* [THE TASK] For every line in the records that has the word "each", make a copy.

-- GIVEN INFORMATION follows --

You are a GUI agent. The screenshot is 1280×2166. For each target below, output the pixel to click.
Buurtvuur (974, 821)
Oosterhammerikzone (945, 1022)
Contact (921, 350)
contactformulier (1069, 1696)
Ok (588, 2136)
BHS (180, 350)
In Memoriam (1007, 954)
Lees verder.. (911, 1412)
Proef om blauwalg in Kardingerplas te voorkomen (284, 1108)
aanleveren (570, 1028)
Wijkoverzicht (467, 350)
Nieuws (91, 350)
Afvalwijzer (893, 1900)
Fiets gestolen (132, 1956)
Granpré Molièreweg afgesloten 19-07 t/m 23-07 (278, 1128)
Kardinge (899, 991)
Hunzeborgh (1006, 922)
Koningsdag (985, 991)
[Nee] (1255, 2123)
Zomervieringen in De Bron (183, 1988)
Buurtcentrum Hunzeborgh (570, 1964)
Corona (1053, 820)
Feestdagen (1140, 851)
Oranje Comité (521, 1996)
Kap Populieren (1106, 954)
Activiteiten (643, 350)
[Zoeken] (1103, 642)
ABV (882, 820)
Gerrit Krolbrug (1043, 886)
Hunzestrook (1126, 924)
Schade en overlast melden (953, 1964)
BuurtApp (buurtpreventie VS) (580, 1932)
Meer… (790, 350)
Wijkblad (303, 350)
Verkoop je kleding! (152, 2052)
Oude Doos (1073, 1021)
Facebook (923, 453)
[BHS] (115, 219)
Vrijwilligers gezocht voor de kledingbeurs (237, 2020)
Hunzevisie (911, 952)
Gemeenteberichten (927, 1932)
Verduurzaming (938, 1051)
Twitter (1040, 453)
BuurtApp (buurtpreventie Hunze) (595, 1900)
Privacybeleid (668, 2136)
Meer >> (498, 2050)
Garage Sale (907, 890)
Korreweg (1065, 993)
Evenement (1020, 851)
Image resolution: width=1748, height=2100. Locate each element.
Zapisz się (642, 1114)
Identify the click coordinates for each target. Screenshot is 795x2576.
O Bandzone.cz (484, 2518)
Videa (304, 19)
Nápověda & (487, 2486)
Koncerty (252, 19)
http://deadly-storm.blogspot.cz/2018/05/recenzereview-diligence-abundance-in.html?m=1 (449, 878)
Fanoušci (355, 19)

-- GIVEN INFORMATION concluded --

* [ANSWER BOX]
You are a GUI agent. The screenshot is 1280×2166. For each target below, output the pixel to click.
Image resolution: width=1748, height=2100. Locate each element.
Identify the click coordinates for each target. Screenshot is 795x2576.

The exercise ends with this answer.